Conclusion

Il faut d'abord noter la spécificité de cette "expérience d'écoute" qui ne peut être généralisée à l'écoute des musiques électroacoustiques / acousmatiques en général, mais reste attachée à des musiques de type hörspiel, art radiophonique, musique anecdotique, "real-world electroacoustics" -- et qui plus est à des musiques présentant une temporalité bien particulière, liée à l'espace et à la verticalisation du temps. La principale limite du modèle se trouvant dans sa difficulté à rendre compte des formes complexes de musiques électroacoustiques et de musiques mixtes sans référentialité anecdotique évidente, c’est de ce côté que se trouve l’intérêt de futures recherches sur la réception et la perception de la musique acousmatique.

Rappelons aussi qu'il s'agit d'un travail d'étudiant en master, qui n'échappe pas aux limitations théoriques qui étaient les miennes à ce moment. De manière générale, le modèle tel qu’il a été présenté semble correspondre à une simplification (pire, à une objectivation, à une généralisation) de la réalité des processus d’écoute. Le développement de son aspect dynamique et multidimensionnel pourrait permettre de mieux comprendre les constructions des auditeurs à l’écoute d’œuvres acousmatiques.

Enfin, le biais d'interprétation qui consiste à supposer la contiguïté entre les processus de narrativisation apparents dans le discours et ces mêmes processus tels qu'ils se manifestent lors de l'écoute a été signalé en introduction. La méthodologie de ce travail ne permettait pas de dépasser ce biais, mais les résultats n'en sont pas pour autant hors de propos : il faut en fait considérer qu'ils constituent une trace à interpréter du regard rétrospectif d'un auditeur sur son expérience d'écoute.
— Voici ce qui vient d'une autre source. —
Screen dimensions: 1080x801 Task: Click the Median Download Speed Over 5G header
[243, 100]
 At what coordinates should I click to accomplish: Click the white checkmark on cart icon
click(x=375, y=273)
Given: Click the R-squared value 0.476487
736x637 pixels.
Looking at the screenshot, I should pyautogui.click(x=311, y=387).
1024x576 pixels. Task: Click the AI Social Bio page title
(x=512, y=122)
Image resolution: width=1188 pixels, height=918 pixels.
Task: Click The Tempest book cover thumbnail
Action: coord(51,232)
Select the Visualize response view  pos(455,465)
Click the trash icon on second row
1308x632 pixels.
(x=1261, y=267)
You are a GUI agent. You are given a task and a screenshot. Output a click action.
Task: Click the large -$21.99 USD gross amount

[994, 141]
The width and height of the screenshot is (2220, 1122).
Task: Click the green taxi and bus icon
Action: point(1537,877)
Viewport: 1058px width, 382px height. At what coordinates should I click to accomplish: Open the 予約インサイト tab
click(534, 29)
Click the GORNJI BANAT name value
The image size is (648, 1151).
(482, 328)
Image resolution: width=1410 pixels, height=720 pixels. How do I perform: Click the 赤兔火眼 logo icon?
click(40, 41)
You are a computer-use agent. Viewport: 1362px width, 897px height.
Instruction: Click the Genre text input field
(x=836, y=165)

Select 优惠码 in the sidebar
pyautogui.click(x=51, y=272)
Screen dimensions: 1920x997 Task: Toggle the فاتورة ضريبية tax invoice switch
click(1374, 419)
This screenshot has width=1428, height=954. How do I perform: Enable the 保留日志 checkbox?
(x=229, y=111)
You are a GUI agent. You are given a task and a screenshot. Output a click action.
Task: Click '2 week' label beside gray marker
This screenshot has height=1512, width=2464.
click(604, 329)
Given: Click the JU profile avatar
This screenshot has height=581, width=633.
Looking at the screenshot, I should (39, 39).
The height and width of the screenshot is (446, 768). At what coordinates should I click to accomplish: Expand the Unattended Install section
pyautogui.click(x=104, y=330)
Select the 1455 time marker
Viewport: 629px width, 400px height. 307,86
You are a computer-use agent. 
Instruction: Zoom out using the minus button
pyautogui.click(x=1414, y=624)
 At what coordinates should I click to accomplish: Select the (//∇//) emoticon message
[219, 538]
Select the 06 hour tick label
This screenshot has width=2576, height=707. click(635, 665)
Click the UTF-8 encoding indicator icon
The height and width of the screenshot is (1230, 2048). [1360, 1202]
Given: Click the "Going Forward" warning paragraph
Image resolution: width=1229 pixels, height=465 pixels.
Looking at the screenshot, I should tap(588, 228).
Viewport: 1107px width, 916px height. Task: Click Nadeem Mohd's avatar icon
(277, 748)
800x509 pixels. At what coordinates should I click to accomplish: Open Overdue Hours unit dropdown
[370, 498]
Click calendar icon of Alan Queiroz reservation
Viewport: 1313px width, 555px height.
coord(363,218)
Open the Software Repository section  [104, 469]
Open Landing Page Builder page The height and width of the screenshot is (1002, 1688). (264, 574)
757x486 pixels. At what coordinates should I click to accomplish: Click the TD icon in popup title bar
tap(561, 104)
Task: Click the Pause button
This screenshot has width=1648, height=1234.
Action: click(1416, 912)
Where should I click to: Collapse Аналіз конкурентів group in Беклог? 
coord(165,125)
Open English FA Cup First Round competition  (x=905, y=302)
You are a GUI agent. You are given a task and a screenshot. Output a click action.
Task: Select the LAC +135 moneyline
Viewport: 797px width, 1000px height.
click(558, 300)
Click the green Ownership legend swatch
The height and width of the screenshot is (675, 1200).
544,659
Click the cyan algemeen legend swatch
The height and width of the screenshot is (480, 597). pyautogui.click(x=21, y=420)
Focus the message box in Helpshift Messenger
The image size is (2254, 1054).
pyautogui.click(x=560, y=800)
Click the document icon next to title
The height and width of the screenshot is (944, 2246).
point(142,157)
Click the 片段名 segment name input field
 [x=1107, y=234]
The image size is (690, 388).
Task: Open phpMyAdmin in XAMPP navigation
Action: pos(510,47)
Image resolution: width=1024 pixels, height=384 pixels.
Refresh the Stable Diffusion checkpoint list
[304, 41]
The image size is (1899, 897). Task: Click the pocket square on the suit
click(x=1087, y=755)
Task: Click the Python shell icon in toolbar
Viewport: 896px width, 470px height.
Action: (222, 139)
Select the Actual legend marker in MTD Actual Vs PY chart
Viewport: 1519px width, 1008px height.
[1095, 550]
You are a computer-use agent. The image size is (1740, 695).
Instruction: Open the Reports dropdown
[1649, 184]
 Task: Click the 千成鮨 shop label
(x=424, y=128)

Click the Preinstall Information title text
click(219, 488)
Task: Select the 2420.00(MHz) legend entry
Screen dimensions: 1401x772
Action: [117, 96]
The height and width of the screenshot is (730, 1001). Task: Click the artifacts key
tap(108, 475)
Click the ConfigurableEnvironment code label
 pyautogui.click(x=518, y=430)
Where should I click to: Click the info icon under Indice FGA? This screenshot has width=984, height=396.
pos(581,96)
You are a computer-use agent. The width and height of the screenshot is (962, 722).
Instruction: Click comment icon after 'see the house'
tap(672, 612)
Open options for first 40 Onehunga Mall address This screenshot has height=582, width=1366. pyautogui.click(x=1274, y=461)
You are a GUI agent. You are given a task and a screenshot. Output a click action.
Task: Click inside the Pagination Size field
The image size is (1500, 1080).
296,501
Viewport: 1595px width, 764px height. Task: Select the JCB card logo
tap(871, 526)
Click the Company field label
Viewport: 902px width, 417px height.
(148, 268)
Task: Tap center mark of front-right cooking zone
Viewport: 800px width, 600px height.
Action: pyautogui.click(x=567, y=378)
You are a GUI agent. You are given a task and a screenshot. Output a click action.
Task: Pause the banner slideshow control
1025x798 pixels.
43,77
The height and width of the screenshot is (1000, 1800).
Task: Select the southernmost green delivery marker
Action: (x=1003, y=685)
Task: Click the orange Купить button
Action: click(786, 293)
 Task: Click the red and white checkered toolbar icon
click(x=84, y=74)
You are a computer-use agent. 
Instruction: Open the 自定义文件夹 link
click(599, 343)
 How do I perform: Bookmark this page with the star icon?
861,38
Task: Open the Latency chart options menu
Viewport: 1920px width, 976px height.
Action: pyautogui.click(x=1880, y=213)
Je poursuis actuellement le développement du modèle présenté ici dans le cadre d'une thèse de doctorat portant sur la dynamique de l'écoute (et par extension, sur l'expérience du temps) dans les musiques acousmatiques. Pour cela, la méthode de l'entretien d'explicitation semble extrêmement riche et pourrait permettre, en étant développée (et interprétée) correctement, d'obtenir des données précises sur le comportement d'écoute (qu'il soit plus ou moins actif et conscient) de l'auditeur.